It was very strange to live in a world where Donald Trump was president, but it might be even stranger to be living in a world where he isn’t. For a few interminably long years, one of the stupidest, most mean-spirited people on the planet entirely reshaped our culture and our government in his image, and now, all of a sudden, he’s gone. Trump somehow made people dumber on an almost minute-by-minute basis, dragging us all down into the pit of his dripping, diseased brain until we were mumbling “I love to see it” about cat videos and calling Mario Kart races “very nasty, very unfair, a real raw deal.” Or at least, that’s what he did to me. I guess I can’t speak to your experience.
The American president almost always leaks into our cultural psyche simply by virtue of being the most famous person alive. But as in many things, Trump was different. He provoked a fervent adoration in those who agreed with him and a furious indignity in those who didn’t. I think when all is said and done and the history books have been written, the art that came out of the Trump era will prove to be unique, largely because so much of it was so angry that it often just didn’t know what it was about. Race, class, fame, abject American ignorance: There was so much to think about, and so little time to process any of it before we were on to the next outrage.
In a bizarre, parasitic way, Trump’s own background in entertainment seemed to make the industry even more sure that they were morally required to bring him down. There was a puffed-up edge of “We created him, we’ll destroy him too” in the most embarrassing pieces of Trump-era entertainment. Saturday Night Live self-righteously broke the fourth wall to address him, only a year after it had allowed then-candidate Trump to host the show. And as the deeply broken president made it a habit to watch and tweet about the show, it was almost impossible to blame them for continuing to toothlessly skewer him. It wasn’t that SNL had become smart enough to influence the leader of the free world; it was that the leader of the free world had become stupid enough to allow SNL to influence him.
In fact, the few Hollywood products that seemed to genuinely capture and transcend the Trump era were the ones that were made outside of his influence. Moonlight’s Best Picture win, the first of Trump’s administration, was widely seen as a rebuke to his election, but Moonlight was finished long before he had even won the nomination. Whatever Academy voters’ intentions, it’s simplistic to reduce that film’s diverse portrait of Black queer life into merely a thumbing of the nose at a bigoted president.

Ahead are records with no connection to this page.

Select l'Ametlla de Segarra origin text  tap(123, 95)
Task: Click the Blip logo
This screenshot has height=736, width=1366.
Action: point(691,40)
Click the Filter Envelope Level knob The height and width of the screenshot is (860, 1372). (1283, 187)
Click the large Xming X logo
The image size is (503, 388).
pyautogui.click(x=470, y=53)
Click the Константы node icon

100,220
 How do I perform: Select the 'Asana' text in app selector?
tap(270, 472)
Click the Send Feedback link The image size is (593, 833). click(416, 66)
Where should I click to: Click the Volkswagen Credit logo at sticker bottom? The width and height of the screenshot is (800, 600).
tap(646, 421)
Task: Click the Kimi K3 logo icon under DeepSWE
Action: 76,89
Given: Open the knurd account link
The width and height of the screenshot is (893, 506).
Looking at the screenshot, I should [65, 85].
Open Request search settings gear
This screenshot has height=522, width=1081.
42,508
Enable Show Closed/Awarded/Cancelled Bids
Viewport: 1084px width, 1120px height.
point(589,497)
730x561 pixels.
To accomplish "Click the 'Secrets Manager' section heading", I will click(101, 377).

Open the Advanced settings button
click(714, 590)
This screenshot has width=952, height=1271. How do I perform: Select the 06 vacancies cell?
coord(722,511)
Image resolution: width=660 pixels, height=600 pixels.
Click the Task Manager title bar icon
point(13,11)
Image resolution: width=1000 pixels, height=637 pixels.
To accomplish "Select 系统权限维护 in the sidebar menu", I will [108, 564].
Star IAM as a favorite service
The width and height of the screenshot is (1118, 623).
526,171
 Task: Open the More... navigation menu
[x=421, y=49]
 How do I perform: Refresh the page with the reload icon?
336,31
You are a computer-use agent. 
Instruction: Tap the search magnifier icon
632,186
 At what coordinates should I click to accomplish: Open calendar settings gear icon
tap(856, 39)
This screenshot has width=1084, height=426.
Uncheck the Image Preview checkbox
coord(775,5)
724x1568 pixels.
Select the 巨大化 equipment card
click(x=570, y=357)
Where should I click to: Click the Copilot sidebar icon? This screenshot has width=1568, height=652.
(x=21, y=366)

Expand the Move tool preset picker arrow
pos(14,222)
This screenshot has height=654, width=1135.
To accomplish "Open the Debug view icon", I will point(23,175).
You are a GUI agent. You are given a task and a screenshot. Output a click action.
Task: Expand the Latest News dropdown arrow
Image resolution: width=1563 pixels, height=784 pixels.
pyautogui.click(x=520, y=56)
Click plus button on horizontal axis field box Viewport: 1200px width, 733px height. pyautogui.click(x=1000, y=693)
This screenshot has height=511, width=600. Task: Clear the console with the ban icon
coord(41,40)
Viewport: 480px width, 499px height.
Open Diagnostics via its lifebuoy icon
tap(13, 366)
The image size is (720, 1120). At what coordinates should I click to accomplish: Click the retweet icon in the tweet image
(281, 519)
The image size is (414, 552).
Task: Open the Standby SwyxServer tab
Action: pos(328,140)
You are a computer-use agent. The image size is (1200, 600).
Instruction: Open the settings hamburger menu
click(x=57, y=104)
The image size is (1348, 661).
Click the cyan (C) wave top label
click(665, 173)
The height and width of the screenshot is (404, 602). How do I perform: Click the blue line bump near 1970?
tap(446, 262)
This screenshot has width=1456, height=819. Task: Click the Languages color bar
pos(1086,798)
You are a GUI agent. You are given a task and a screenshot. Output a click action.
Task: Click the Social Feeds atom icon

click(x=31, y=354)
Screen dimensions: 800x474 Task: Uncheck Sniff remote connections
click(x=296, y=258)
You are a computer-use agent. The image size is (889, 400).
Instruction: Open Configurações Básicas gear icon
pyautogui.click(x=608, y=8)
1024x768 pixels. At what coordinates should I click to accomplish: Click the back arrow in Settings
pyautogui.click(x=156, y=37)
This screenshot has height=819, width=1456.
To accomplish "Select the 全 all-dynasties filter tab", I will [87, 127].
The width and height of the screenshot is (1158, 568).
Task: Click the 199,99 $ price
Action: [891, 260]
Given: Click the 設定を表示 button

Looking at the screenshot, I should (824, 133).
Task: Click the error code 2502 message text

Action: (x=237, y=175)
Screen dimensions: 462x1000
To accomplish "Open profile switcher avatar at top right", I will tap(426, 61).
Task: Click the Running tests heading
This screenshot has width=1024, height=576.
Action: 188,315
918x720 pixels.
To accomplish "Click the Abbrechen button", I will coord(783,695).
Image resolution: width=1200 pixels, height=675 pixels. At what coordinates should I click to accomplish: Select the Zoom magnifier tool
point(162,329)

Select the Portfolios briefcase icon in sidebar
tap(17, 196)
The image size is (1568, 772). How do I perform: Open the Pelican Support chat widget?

The same is true for Get Out, released a month into Trump’s term and widely interpreted as a broadside against Republican bigotry. But Get Out was also written long before what Trump would call his big beautiful red map ever came to pass. It’s a movie about the dark underside of wealthy white liberals’ fetishization of diversity, not one about Trump’s flirtation with white supremacists. And Parasite, while conceived and filmed while Trump was very much President, succeeded because its depiction of another country’s firm class stratification felt so similar to our own. Their separation from Trump, intentional or not, allowed them to capture the truth of his presidency: as a symptom of a broader problem, not as the disease itself.
But the closer stories got to him, the quicker they fell apart. The weakest portions of Steven Spielberg’s otherwise rip-roaring procedural The Post are the ones that wink at the audience with monologues about the importance of a free press, and when Jaeden Martell whispers “Liberal snowflake” in Knives Out, it’s a distraction from the film’s witty and uncompromising script. Everyone wanted to take on Trump, often at the cost of their own films’ quality: Adam McKay’s Vice grouses at its audience for enjoying The Fast and the Furious instead of reading about Halliburton, and BlacKkKlansman takes a dive into real footage of the Charlottesville killing just before its credits begin, tricking viewers into watching a snuff film against their will.
But to be honest, when I think about the defining art of the Trump era, I don’t really think of any of these movies. I think about the things that gave me the same sense of grotesque confusion that Trump and his followers did. I think of craven corporate explosions like The Lion King, movies that made no sense and made money anyway. Or Green Book, the Best Picture winner about racism and homophobia that also happened to be inexplicably directed by one of the guys behind Movie 43. I think about the movies that seemed to totally shatter culture, the Ghostbusters remakes and Last Jedis that prompted legions of weirdos to make angry YouTube videos for years on end. I’m not going to think about Jojo Rabbit or The Trial of the Chicago 7 when I think about the last four years. Instead, I’ll probably think about Cats. What the hell was up with Cats?
What’s worth watching this week: I don’t know, it’s January. I watched Locked Down on HBO Max. It sucks! Don’t watch that. Here, watch Colin Trevorrow’s Home Base on YouTube instead.